TASK INSTRUCTIONS: Keep the wording of every entry intact in your copy, and omit the pictures.

Segment Open

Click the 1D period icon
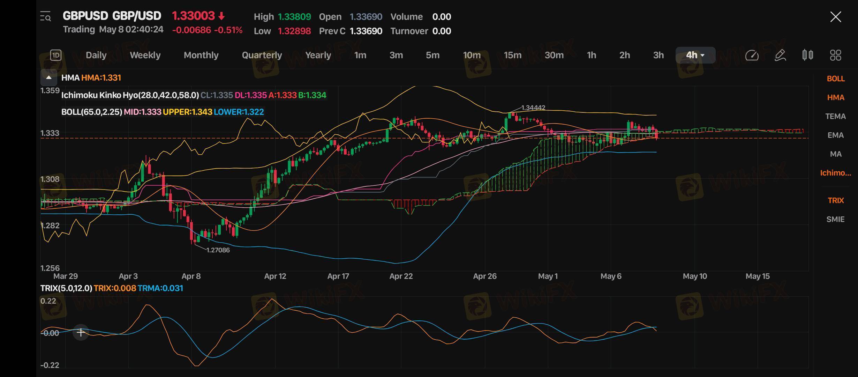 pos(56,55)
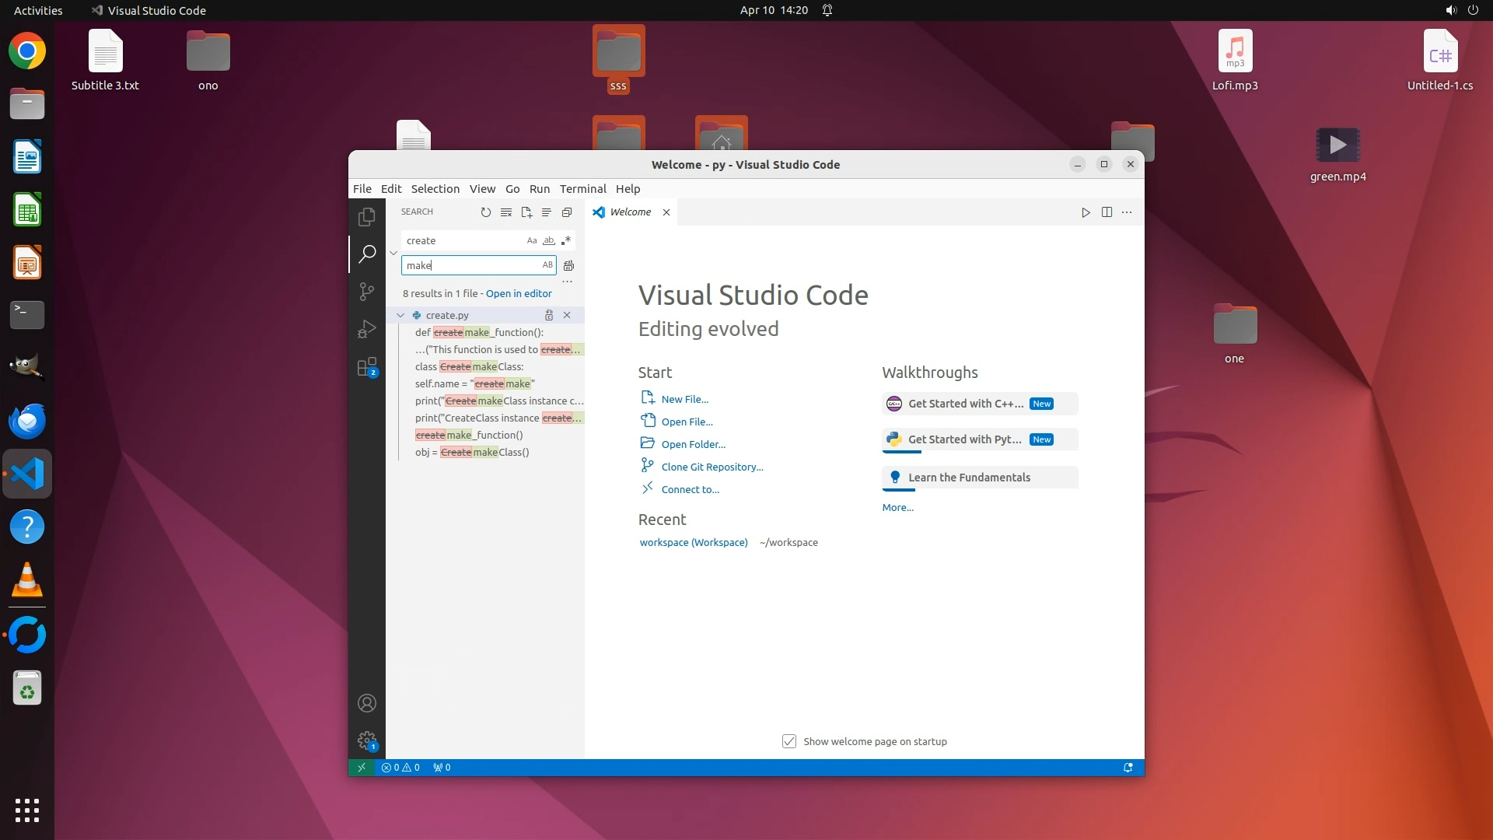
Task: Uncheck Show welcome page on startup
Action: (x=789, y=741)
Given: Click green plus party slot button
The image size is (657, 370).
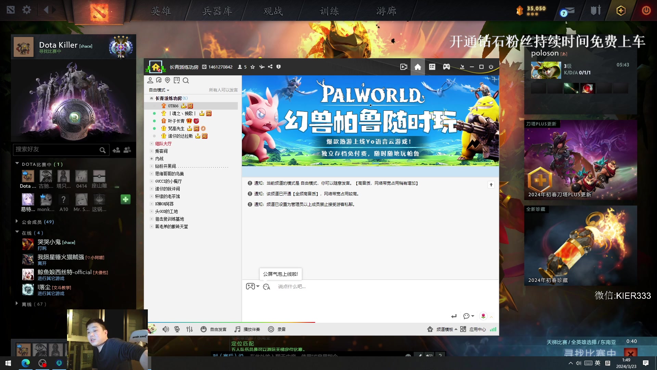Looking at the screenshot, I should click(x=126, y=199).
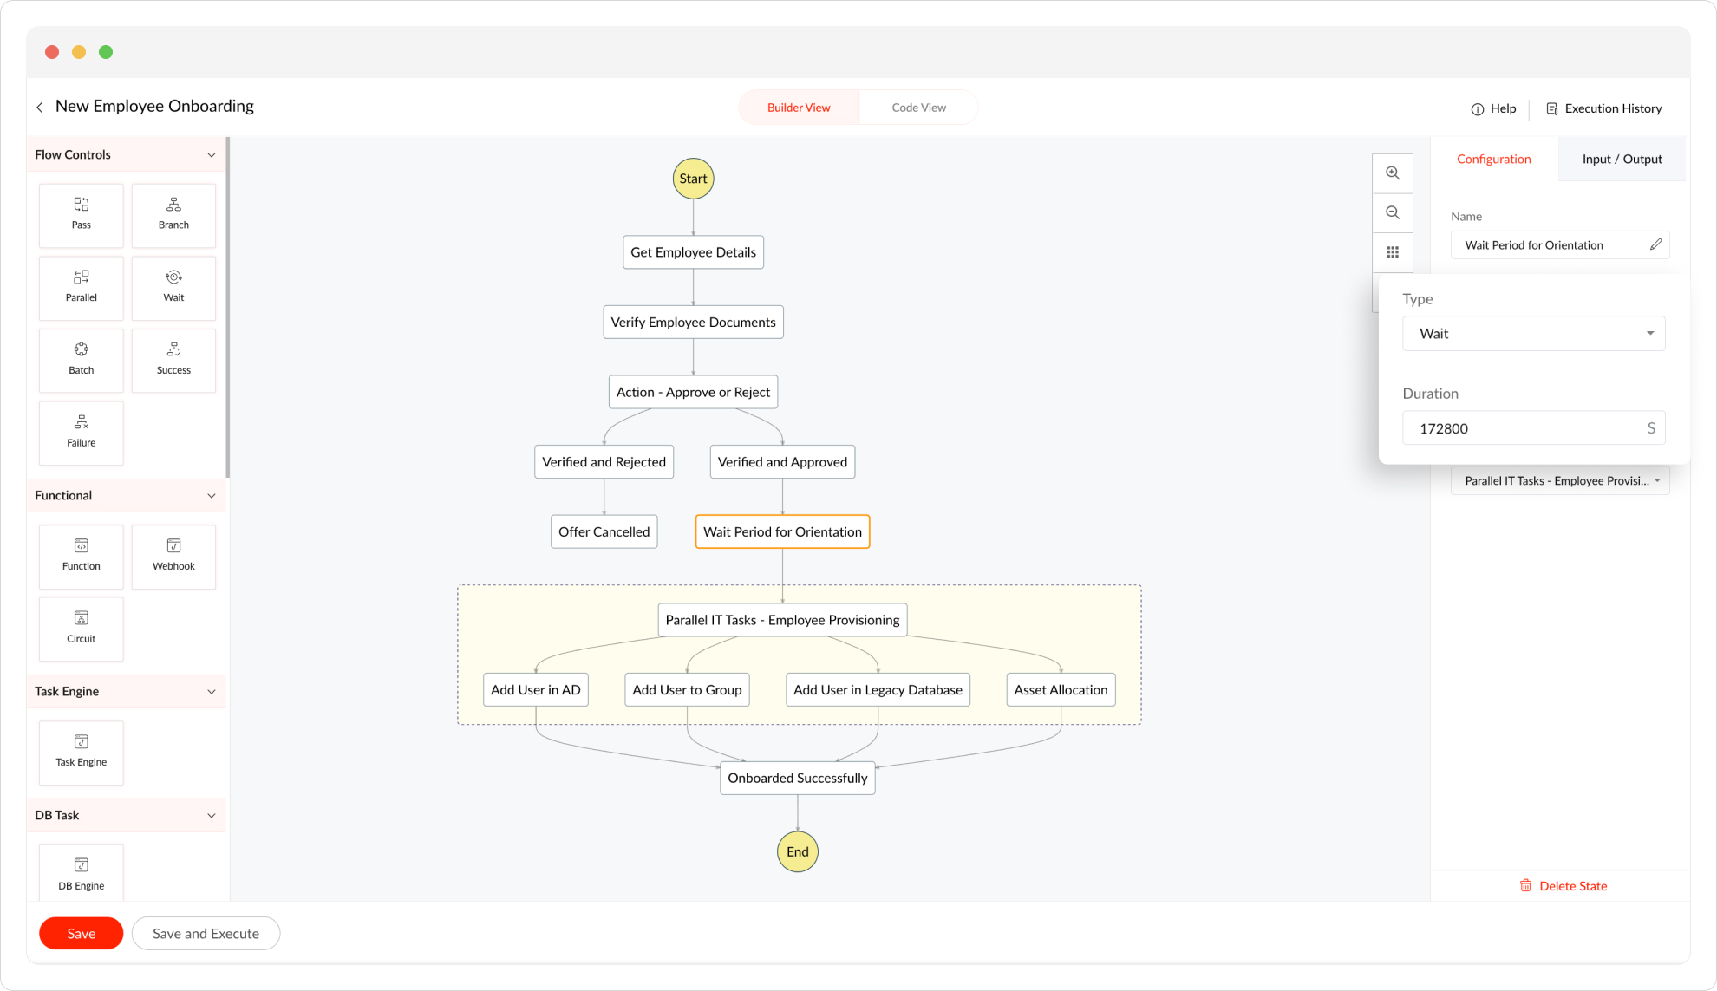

Segment Closed

OUTPUT BELOW:
Click the 1D period icon
 pos(56,55)
Task: Uncheck Show welcome page on startup
Action: (x=789, y=741)
Given: Click green plus party slot button
The image size is (657, 370).
Looking at the screenshot, I should click(x=126, y=199).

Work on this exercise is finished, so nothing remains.